Council to decide on 32-storey tower and extension of historic pencil factory next week

John McAslan & Partners and Allies & Morrison are set to be given the go ahead for a major mixed-use scheme in Haringey next week.

Plans for a 32-storey tower and an extension of the historic Berol House pencil factory for developer Berol Quarter Limited have been recommended for approval by Haringey’s planning officer ahead of the council’s next planning committee meeting on 3 July.

The proposals are part of the wider Ashley Road South masterplan, that was given outline permission in 2018, but have now been rejigged and resubmitted after plans for a college were scrapped.

The wider development included 3D Reid’s completed 14-storey mixed-use block, The Gessner, designed for Berkeley Homes, and BPTW’s three-tower, 256-home Cannon Factory and Ashley House for Notting Hill Genesis, which started construction this year.

The new application’s 24,000sq m tower, designed by Allies & Morrison, would provide 210 build-to-rent homes, 35% of which would be classed as affordable. 

Its 30 habitable floors would be topped by a two-storey lift overrun projecting from the top of the tower, with the upper floors set at angles to the ground floor level. The tower’s design is split into five component blocks with different heights and material palettes, making it look like a group of separate buildings tightly clustered together.

Berol House, a locally listed building which is currently used as an office, would be refurbished and vertically extended with three new storeys for commercial space under plans by John McAslan.

Built in 1913, the building was occupied by the Eagle Pencil Company factory, later Berol Limited, until 1992.

Berol House

Berol House as it appears now. It is currently used as an office block and will keep this use following its refurbishment and extension

An undercroft pedestrian route, currently known as Berol Passage, would also be expanded to improve links through the site.

The project team includes cost consultant Calfordseaden, planning consultant Lichfields, principal designer Cundall, legal consultant Trowers & Hamlins and WSP on sustainability, energy, wind and transport.

The council’s conservation officer said the plans for Berol House “respect and complement the industrial heritage character of the host building while providing distinctive and well-composed improvements”.
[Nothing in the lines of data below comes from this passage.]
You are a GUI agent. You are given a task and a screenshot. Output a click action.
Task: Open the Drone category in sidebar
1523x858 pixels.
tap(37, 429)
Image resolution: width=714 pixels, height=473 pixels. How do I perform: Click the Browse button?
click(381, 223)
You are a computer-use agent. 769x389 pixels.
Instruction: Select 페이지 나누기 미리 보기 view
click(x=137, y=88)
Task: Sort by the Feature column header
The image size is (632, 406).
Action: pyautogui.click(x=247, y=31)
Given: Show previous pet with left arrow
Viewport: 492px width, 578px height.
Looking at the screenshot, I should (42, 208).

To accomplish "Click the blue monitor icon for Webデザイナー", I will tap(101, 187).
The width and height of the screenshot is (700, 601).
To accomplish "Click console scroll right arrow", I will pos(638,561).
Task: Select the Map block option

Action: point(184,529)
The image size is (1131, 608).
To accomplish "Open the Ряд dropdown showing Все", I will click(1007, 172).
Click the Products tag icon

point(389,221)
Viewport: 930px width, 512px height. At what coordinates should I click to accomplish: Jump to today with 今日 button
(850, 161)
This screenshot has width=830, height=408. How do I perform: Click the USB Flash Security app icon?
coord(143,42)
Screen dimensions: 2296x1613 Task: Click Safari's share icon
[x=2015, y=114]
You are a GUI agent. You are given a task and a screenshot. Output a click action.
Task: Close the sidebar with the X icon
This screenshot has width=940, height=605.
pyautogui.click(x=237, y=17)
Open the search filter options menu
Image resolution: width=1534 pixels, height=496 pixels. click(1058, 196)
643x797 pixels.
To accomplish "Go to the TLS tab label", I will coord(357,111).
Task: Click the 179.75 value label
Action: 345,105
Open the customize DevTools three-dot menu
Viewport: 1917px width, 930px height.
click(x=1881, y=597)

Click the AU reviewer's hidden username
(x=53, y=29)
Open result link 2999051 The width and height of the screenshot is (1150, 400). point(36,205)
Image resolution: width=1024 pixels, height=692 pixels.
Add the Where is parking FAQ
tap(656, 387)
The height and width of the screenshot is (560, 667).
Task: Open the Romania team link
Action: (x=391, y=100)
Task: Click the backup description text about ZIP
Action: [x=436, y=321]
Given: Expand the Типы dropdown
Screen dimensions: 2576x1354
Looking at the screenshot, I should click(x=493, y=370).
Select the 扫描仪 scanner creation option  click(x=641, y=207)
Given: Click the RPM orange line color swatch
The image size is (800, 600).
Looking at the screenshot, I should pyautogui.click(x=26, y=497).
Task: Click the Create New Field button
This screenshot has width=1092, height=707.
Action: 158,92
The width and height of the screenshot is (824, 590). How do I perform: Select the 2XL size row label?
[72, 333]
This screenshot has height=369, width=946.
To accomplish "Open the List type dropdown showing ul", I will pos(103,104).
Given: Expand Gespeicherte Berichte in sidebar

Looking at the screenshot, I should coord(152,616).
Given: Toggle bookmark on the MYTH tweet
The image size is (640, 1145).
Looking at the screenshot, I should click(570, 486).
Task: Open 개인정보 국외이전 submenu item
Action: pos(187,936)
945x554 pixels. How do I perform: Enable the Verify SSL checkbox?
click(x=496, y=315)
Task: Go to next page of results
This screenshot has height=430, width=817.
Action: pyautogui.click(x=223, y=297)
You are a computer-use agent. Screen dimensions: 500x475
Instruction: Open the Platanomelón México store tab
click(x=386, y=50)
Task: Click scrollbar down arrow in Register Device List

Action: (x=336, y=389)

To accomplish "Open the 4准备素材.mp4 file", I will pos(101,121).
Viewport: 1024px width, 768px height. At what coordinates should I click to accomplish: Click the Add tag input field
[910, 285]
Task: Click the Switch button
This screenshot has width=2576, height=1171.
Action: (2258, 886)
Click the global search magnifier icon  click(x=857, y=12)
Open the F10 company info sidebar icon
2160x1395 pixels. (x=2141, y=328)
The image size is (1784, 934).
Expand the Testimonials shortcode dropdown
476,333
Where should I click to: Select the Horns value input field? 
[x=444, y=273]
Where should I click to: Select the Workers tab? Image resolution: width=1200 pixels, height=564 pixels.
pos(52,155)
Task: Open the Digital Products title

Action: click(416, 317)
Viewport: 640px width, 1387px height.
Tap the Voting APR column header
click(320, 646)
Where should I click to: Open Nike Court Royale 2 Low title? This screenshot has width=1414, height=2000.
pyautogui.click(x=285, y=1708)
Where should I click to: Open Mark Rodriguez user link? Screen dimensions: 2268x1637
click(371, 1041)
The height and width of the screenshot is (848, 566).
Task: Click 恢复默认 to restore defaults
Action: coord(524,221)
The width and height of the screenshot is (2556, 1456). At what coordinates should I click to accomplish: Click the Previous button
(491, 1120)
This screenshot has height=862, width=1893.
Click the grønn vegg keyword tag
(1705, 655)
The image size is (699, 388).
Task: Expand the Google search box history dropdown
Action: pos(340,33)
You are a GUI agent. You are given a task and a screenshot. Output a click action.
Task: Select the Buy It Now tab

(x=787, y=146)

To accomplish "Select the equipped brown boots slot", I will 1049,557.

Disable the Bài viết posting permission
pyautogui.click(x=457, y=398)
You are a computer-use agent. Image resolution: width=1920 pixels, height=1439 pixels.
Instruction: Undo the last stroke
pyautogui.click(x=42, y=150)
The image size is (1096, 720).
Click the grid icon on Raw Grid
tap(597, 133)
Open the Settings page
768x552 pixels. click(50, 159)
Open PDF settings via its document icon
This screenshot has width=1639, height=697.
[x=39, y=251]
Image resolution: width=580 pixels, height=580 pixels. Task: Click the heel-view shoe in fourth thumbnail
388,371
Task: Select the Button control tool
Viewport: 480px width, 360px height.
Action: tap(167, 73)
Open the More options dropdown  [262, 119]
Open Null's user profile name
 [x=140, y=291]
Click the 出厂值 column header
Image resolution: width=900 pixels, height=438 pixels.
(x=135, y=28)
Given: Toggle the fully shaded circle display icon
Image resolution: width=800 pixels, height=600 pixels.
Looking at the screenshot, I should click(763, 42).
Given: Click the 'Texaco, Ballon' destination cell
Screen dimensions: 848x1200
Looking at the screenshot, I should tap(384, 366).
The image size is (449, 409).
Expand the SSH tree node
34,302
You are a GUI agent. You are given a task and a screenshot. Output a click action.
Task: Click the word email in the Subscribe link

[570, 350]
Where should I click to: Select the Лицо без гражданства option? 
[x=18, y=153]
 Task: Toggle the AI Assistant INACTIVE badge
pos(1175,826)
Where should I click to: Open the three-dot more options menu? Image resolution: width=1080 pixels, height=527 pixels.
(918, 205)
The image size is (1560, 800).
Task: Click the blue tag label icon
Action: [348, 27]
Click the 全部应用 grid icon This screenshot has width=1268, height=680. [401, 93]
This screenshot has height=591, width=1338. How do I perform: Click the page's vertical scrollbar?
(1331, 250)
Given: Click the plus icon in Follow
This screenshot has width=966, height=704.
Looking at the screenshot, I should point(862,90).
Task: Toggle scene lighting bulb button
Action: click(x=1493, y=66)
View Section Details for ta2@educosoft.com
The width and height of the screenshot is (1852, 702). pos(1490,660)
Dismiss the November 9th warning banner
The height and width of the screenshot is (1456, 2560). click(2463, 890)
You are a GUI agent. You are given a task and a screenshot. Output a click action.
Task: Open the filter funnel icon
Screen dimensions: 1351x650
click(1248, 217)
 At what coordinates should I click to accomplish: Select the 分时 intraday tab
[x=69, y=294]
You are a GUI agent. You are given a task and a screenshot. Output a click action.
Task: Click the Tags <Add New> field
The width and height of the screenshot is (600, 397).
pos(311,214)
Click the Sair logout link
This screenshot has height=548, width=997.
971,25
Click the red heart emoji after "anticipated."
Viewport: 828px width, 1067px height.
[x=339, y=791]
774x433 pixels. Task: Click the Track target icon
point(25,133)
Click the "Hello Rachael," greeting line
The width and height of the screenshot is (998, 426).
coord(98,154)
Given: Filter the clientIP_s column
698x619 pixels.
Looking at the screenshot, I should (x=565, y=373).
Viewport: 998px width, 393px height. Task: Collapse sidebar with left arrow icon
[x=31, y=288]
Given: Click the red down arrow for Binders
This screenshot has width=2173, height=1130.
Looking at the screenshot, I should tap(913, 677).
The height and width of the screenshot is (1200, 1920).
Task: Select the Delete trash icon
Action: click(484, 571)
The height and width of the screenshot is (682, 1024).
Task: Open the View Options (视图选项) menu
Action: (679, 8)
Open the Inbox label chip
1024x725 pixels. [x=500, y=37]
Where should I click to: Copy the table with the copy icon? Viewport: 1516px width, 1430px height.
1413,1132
The officer added that the tower, called 2 Berol Yard, would “successfully complement” the existing and emerging context of the area through its “articulated elevations, materials and variations in height that would help to break up the scale and form of the building”.

Mayor of London Sadiq Khan has designated the Tottenham Hale area as a housing zone with a target to build 10,000 new homes and 5,000 new jobs by 2025.

Haringey council’s Tottenham Hale District Centre Framework Masterplan has set out a map to achieve this growth, with the Ashley Road South masterplan site considered to be a key component.